▶ Goal: Edit these records so that each "GUI agent" becomes "screen assistant", and leave everything else untouched.

++++ Task data ++++

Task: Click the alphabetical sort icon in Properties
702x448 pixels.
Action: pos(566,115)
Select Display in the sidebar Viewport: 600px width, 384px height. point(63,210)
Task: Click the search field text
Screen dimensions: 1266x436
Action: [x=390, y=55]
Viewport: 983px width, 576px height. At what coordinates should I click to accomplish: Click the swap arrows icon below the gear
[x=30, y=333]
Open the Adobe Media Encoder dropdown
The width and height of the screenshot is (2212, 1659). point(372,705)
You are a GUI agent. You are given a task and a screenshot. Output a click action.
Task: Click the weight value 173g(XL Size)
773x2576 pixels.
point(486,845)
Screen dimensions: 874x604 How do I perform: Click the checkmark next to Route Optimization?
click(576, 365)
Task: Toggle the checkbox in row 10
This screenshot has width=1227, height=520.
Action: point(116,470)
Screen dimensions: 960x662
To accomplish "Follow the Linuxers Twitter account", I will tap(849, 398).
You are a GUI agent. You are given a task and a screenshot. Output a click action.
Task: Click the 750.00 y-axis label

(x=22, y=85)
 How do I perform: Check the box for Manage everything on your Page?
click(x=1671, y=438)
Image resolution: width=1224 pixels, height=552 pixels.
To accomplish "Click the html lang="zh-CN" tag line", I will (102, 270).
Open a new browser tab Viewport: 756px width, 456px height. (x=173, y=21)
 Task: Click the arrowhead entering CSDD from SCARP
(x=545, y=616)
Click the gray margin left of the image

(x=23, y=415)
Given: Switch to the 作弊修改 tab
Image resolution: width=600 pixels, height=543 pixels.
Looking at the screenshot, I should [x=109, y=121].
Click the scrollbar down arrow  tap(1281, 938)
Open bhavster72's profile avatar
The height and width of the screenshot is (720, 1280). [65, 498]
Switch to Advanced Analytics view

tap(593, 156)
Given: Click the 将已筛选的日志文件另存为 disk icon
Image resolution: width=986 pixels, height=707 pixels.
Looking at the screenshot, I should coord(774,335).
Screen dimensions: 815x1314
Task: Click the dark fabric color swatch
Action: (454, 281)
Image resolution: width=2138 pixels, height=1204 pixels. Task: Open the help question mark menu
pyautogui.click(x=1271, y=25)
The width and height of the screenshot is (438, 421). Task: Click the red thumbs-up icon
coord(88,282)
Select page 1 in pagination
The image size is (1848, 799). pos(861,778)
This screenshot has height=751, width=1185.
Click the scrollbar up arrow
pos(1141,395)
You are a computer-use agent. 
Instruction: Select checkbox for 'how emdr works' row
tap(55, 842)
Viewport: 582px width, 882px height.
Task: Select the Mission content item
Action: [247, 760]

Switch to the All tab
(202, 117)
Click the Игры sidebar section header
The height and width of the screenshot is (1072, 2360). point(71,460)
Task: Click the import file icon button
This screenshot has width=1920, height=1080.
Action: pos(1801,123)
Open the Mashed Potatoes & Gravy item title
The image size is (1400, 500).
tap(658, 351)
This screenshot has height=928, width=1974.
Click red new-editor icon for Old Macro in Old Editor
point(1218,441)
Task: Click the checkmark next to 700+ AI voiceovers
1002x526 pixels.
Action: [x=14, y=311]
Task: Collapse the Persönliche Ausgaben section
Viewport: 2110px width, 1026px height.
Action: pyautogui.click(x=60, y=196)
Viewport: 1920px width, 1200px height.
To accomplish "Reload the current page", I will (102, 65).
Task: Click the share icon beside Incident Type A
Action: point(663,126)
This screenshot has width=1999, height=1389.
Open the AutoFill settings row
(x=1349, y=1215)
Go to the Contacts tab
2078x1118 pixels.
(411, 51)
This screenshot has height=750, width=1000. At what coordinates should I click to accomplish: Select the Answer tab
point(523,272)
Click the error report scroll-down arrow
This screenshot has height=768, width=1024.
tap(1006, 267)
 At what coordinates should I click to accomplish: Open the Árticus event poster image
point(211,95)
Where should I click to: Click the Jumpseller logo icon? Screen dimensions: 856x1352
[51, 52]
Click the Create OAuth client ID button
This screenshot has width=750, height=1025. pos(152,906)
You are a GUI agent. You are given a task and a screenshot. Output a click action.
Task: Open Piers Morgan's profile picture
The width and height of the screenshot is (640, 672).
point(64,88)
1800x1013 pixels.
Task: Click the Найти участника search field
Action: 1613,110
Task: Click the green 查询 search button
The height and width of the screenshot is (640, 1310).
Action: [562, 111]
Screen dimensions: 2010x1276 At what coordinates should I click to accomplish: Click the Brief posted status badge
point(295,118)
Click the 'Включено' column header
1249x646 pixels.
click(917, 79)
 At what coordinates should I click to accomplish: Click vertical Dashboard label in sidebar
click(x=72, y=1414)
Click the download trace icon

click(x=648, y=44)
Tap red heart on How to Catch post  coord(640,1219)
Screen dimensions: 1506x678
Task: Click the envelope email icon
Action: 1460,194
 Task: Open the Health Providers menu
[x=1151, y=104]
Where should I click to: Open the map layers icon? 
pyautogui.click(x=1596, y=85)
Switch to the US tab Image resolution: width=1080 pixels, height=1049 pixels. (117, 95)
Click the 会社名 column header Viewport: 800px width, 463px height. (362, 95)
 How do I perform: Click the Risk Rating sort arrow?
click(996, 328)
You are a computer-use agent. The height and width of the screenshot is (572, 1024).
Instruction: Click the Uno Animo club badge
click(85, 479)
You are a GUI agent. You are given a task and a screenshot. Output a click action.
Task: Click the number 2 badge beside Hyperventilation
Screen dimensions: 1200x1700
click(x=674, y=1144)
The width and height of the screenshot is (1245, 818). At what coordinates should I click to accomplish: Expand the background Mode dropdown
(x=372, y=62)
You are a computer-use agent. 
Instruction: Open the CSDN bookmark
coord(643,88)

++++

▶ Answer to this task:
Task: Click the alphabetical sort icon in Properties
702x448 pixels.
Action: pos(566,115)
Select Display in the sidebar Viewport: 600px width, 384px height. point(63,210)
Task: Click the search field text
Screen dimensions: 1266x436
Action: [x=390, y=55]
Viewport: 983px width, 576px height. At what coordinates should I click to accomplish: Click the swap arrows icon below the gear
[x=30, y=333]
Open the Adobe Media Encoder dropdown
The width and height of the screenshot is (2212, 1659). point(372,705)
You are a screen assistant. You are given a task and a screenshot. Output a click action.
Task: Click the weight value 173g(XL Size)
773x2576 pixels.
point(486,845)
Screen dimensions: 874x604 How do I perform: Click the checkmark next to Route Optimization?
click(576, 365)
Task: Toggle the checkbox in row 10
This screenshot has width=1227, height=520.
Action: point(116,470)
Screen dimensions: 960x662
To accomplish "Follow the Linuxers Twitter account", I will tap(849, 398).
You are a screen assistant. You are given a task and a screenshot. Output a click action.
Task: Click the 750.00 y-axis label

(x=22, y=85)
 How do I perform: Check the box for Manage everything on your Page?
click(x=1671, y=438)
Image resolution: width=1224 pixels, height=552 pixels.
To accomplish "Click the html lang="zh-CN" tag line", I will (102, 270).
Open a new browser tab Viewport: 756px width, 456px height. (x=173, y=21)
 Task: Click the arrowhead entering CSDD from SCARP
(x=545, y=616)
Click the gray margin left of the image

(x=23, y=415)
Given: Switch to the 作弊修改 tab
Image resolution: width=600 pixels, height=543 pixels.
Looking at the screenshot, I should [x=109, y=121].
Click the scrollbar down arrow  tap(1281, 938)
Open bhavster72's profile avatar
The height and width of the screenshot is (720, 1280). [65, 498]
Switch to Advanced Analytics view

tap(593, 156)
Given: Click the 将已筛选的日志文件另存为 disk icon
Image resolution: width=986 pixels, height=707 pixels.
Looking at the screenshot, I should coord(774,335).
Screen dimensions: 815x1314
Task: Click the dark fabric color swatch
Action: (454, 281)
Image resolution: width=2138 pixels, height=1204 pixels. Task: Open the help question mark menu
pyautogui.click(x=1271, y=25)
The width and height of the screenshot is (438, 421). Task: Click the red thumbs-up icon
coord(88,282)
Select page 1 in pagination
The image size is (1848, 799). pos(861,778)
This screenshot has height=751, width=1185.
Click the scrollbar up arrow
pos(1141,395)
You are a computer-use agent. 
Instruction: Select checkbox for 'how emdr works' row
tap(55, 842)
Viewport: 582px width, 882px height.
Task: Select the Mission content item
Action: [247, 760]

Switch to the All tab
(202, 117)
Click the Игры sidebar section header
The height and width of the screenshot is (1072, 2360). point(71,460)
Task: Click the import file icon button
This screenshot has width=1920, height=1080.
Action: pos(1801,123)
Open the Mashed Potatoes & Gravy item title
The image size is (1400, 500).
tap(658, 351)
This screenshot has height=928, width=1974.
Click red new-editor icon for Old Macro in Old Editor
point(1218,441)
Task: Click the checkmark next to 700+ AI voiceovers
1002x526 pixels.
Action: [x=14, y=311]
Task: Collapse the Persönliche Ausgaben section
Viewport: 2110px width, 1026px height.
Action: pyautogui.click(x=60, y=196)
Viewport: 1920px width, 1200px height.
To accomplish "Reload the current page", I will (102, 65).
Task: Click the share icon beside Incident Type A
Action: point(663,126)
This screenshot has width=1999, height=1389.
Open the AutoFill settings row
(x=1349, y=1215)
Go to the Contacts tab
2078x1118 pixels.
(411, 51)
This screenshot has height=750, width=1000. At what coordinates should I click to accomplish: Select the Answer tab
point(523,272)
Click the error report scroll-down arrow
This screenshot has height=768, width=1024.
tap(1006, 267)
 At what coordinates should I click to accomplish: Open the Árticus event poster image
point(211,95)
Where should I click to: Click the Jumpseller logo icon? Screen dimensions: 856x1352
[51, 52]
Click the Create OAuth client ID button
This screenshot has width=750, height=1025. pos(152,906)
You are a screen assistant. You are given a task and a screenshot. Output a click action.
Task: Open Piers Morgan's profile picture
The width and height of the screenshot is (640, 672).
point(64,88)
1800x1013 pixels.
Task: Click the Найти участника search field
Action: 1613,110
Task: Click the green 查询 search button
The height and width of the screenshot is (640, 1310).
Action: [562, 111]
Screen dimensions: 2010x1276 At what coordinates should I click to accomplish: Click the Brief posted status badge
point(295,118)
Click the 'Включено' column header
1249x646 pixels.
click(917, 79)
 At what coordinates should I click to accomplish: Click vertical Dashboard label in sidebar
click(x=72, y=1414)
Click the download trace icon

click(x=648, y=44)
Tap red heart on How to Catch post  coord(640,1219)
Screen dimensions: 1506x678
Task: Click the envelope email icon
Action: 1460,194
 Task: Open the Health Providers menu
[x=1151, y=104]
Where should I click to: Open the map layers icon? 
pyautogui.click(x=1596, y=85)
Switch to the US tab Image resolution: width=1080 pixels, height=1049 pixels. (117, 95)
Click the 会社名 column header Viewport: 800px width, 463px height. (362, 95)
 How do I perform: Click the Risk Rating sort arrow?
click(996, 328)
You are a computer-use agent. The height and width of the screenshot is (572, 1024).
Instruction: Click the Uno Animo club badge
click(85, 479)
You are a screen assistant. You are given a task and a screenshot. Output a click action.
Task: Click the number 2 badge beside Hyperventilation
Screen dimensions: 1200x1700
click(x=674, y=1144)
The width and height of the screenshot is (1245, 818). At what coordinates should I click to accomplish: Expand the background Mode dropdown
(x=372, y=62)
You are a computer-use agent. 
Instruction: Open the CSDN bookmark
coord(643,88)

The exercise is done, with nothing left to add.